**EXERCISE OBJECTIVE**
Gather every line of the entries below that contains the string "chevron", matching its case exactly, and copy each one out.

**Element and text position data**
>>>
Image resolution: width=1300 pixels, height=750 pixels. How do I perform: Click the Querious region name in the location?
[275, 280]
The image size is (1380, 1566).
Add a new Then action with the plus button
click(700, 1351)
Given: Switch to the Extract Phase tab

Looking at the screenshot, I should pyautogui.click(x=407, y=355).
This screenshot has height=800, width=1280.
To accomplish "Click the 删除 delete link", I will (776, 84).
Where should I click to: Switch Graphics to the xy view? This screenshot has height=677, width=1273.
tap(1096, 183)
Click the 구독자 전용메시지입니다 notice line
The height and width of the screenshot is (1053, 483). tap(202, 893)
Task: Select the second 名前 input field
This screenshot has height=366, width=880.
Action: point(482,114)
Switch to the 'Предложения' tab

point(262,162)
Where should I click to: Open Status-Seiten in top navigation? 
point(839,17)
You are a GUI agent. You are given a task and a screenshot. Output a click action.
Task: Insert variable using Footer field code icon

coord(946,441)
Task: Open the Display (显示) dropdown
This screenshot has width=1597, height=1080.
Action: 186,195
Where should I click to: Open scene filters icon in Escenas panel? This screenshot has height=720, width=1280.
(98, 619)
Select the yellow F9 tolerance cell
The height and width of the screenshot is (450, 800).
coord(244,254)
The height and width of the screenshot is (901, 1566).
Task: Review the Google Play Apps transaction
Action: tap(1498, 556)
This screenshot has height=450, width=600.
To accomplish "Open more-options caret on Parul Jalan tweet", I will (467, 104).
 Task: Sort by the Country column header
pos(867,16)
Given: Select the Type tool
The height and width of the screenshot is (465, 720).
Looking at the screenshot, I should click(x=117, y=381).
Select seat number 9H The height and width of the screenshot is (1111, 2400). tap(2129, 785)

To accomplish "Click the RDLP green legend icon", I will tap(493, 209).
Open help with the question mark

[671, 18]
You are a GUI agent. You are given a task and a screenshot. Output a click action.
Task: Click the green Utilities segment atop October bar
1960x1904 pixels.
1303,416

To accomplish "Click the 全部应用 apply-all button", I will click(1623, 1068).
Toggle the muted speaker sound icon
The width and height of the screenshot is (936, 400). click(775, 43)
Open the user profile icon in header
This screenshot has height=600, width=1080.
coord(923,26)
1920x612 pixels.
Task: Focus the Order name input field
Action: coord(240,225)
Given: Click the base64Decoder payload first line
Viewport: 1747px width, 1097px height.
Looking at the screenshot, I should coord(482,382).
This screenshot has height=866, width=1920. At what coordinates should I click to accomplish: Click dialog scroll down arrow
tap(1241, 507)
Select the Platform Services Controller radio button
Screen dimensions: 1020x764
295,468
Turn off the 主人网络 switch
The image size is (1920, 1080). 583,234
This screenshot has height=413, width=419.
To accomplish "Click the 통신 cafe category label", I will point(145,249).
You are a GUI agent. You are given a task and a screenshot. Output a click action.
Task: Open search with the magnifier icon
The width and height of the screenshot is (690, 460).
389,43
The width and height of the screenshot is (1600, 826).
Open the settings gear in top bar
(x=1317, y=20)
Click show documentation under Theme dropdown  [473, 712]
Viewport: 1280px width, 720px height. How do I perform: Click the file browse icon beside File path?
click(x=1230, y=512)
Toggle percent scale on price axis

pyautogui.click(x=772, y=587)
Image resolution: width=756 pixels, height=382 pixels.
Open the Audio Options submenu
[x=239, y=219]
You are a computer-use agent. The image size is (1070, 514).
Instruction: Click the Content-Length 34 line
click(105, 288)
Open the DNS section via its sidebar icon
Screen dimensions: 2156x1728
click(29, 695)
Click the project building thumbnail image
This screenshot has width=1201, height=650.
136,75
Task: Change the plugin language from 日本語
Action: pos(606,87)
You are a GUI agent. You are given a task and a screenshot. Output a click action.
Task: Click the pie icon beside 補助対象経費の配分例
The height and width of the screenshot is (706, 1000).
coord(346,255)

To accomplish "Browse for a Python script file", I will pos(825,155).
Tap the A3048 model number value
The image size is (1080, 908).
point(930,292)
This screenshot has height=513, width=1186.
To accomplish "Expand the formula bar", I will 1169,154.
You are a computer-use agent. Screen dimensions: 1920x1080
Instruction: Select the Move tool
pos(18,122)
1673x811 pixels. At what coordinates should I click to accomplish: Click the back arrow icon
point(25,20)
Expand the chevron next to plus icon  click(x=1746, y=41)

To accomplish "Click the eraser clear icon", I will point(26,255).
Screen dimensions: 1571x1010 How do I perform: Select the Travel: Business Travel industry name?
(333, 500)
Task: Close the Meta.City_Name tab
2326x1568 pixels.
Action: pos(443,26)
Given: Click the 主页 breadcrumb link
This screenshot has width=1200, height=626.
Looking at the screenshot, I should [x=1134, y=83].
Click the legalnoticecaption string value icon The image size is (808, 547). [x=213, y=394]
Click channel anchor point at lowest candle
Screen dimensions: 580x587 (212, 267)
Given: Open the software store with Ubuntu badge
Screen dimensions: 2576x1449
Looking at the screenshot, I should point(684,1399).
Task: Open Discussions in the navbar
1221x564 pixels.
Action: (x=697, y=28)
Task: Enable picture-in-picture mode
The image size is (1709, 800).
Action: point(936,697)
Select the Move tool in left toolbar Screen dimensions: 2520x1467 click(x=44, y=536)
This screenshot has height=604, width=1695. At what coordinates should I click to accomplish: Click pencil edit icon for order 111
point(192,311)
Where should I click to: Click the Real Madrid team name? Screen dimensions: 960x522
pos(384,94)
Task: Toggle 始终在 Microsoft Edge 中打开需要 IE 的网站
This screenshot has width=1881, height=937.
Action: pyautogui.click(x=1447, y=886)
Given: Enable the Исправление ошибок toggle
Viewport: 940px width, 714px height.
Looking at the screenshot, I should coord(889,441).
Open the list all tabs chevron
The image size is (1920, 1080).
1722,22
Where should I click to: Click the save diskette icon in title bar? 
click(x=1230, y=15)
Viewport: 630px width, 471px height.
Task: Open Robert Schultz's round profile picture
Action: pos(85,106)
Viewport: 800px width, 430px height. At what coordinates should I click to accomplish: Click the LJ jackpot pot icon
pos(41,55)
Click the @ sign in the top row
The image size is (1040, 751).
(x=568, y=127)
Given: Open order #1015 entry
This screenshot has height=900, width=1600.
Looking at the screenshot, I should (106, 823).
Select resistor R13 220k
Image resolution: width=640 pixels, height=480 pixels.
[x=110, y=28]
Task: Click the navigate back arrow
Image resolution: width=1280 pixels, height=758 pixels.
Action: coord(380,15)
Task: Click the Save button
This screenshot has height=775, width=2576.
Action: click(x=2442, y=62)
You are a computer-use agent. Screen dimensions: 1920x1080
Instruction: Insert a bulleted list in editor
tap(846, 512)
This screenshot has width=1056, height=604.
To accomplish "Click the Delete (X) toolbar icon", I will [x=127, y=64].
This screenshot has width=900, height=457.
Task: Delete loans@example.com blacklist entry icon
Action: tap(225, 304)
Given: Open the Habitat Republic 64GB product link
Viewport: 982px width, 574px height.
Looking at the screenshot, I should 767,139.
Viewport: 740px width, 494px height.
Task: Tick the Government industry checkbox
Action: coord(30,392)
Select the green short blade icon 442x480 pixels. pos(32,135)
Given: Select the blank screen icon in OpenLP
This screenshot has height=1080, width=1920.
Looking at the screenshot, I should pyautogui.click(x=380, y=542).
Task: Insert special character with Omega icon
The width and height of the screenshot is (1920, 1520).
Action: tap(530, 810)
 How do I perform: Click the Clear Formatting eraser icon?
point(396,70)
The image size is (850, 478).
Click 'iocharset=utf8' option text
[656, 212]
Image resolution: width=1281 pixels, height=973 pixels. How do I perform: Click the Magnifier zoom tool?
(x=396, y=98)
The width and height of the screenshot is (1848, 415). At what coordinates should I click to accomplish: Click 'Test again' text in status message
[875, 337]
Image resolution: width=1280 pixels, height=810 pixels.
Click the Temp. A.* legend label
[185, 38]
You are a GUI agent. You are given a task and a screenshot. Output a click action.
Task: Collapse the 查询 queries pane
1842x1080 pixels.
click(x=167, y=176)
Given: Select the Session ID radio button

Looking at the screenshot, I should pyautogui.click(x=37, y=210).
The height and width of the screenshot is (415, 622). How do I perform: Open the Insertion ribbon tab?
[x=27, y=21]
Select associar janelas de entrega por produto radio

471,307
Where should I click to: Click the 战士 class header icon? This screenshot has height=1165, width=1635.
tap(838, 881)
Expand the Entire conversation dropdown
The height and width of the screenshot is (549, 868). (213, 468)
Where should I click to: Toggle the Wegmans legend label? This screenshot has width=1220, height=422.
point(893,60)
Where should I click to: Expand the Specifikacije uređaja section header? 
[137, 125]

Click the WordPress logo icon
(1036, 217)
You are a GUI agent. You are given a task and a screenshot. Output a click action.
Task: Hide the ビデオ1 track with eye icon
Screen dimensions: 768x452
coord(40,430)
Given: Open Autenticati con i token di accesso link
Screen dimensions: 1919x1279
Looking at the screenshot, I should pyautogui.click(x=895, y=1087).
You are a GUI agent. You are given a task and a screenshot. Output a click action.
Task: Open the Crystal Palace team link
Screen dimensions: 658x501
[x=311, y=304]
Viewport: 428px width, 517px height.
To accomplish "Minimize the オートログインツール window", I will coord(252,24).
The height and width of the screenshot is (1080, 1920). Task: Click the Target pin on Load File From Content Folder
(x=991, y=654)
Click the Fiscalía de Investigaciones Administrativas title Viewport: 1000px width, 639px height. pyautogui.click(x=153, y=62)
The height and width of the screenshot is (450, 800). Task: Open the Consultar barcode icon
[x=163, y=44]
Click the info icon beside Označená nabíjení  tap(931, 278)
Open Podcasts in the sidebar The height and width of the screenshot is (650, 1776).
<<<
**RESPONSE TO THIS TASK**
Expand the chevron next to plus icon  click(x=1746, y=41)
Open the list all tabs chevron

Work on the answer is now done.